** ISTRUZIONI DI LAVORO **
• A. Elenca le famiglie che, secondo la voce biografica su Andrea Doria Pamphili Landi, si contesero l'eredità dei Pamphili Landi nel 1760.
• B. Trascrivi parola per parola la voce biografica su Andrea Doria Pamphili Landi, dalle parole "Nel 1760, alla" fino alle parole "l'8 dic. 1764." incluse.

** BRANO DI TESTO **
DORIA PAMPHILI LANDI, Andrea

Dizionario Biografico degli Italiani - Volume 41 (1992)

DORIA PAMPHILI LANDI, Andrea

Marina Formica

Figlio del principe Giovanni Andrea Doria e di Eleonora Carafa della Stadera del duca d'Andria, nacque a Genova il 30 ott. 1747. Trascorse l'infanzia a Fassolo, nei possedimenti liguri della famiglia, dove fu educato privatamente. Nel 1759, quando ricevette la cresima, il vescovo di Tortona mons. G. L. de Andujar gli mutò il nome di battesimo, Giorgio, in quello di Andrea, su richiesta del padre del D., in seguito alla morte dei due figli maggiori Andrea (1744-1750) ed Ettore (1746-1755).

Nel 1760, alla scomparsa dell'ultimo discendente dei Pamphili Landi, Girolamo, si aprì una controversia per la loro eredità tra i Colonna, i Borghese e i Doria. A questi ultimi - legati alla famiglia estinta in virtù del matrimonio celebrato nel 1671 tra Giovanni Andrea Doria, bisnonno del D., e Anna Pamphili - fu assegnato il palazzo romano e il titolo e dunque la famiglia del D. si trasferì a Roma. Qui egli continuò gli studi e coltivò in modo particolare la passione per le arti musicali, mostrando una predilezione per i repertori vocali, secondo il gusto della società romana del tempo. Le cospicue spese affrontate dal 1763 per l'acquisto di strumenti musicali e per retribuzioni agli insegnanti di cembalo testimoniano tale interesse non interrotto neppure dopo la morte del padre, avvenuta l'8 dic. 1764.

** MATERIALE FORNITO **
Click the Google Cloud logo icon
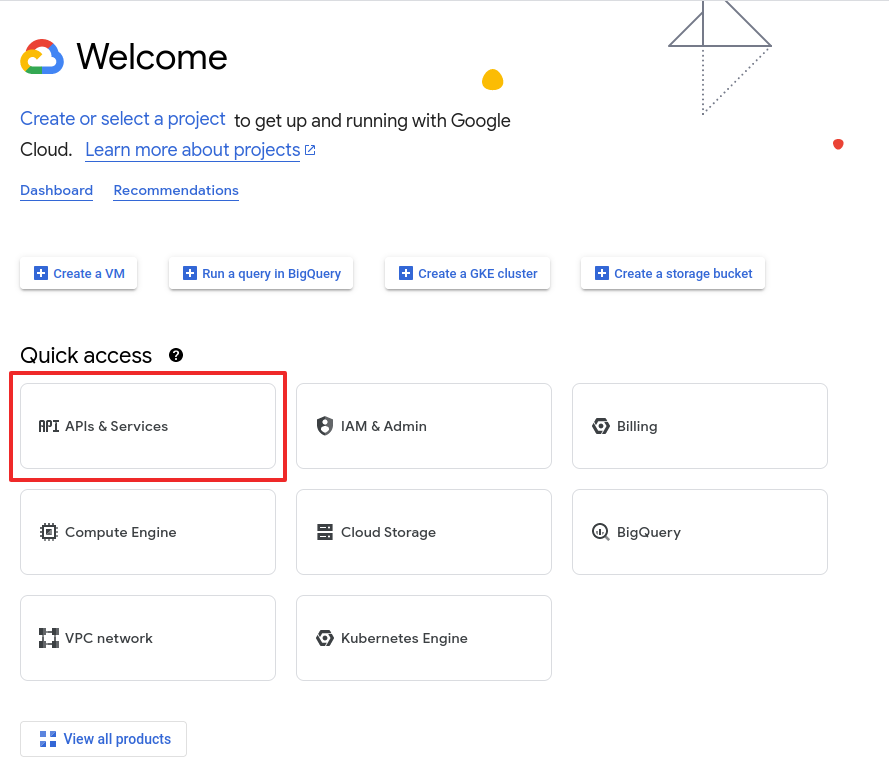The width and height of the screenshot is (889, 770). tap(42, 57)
==
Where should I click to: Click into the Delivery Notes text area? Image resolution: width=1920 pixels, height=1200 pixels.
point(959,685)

** RISPOSTE PER CONSEGNA **
• A. Colonna, Borghese, Doria

• B.
Nel 1760, alla scomparsa dell'ultimo discendente dei Pamphili Landi, Girolamo, si aprì una controversia per la loro eredità tra i Colonna, i Borghese e i Doria. A questi ultimi - legati alla famiglia estinta in virtù del matrimonio celebrato nel 1671 tra Giovanni Andrea Doria, bisnonno del D., e Anna Pamphili - fu assegnato il palazzo romano e il titolo e dunque la famiglia del D. si trasferì a Roma. Qui egli continuò gli studi e coltivò in modo particolare la passione per le arti musicali, mostrando una predilezione per i repertori vocali, secondo il gusto della società romana del tempo. Le cospicue spese affrontate dal 1763 per l'acquisto di strumenti musicali e per retribuzioni agli insegnanti di cembalo testimoniano tale interesse non interrotto neppure dopo la morte del padre, avvenuta l'8 dic. 1764.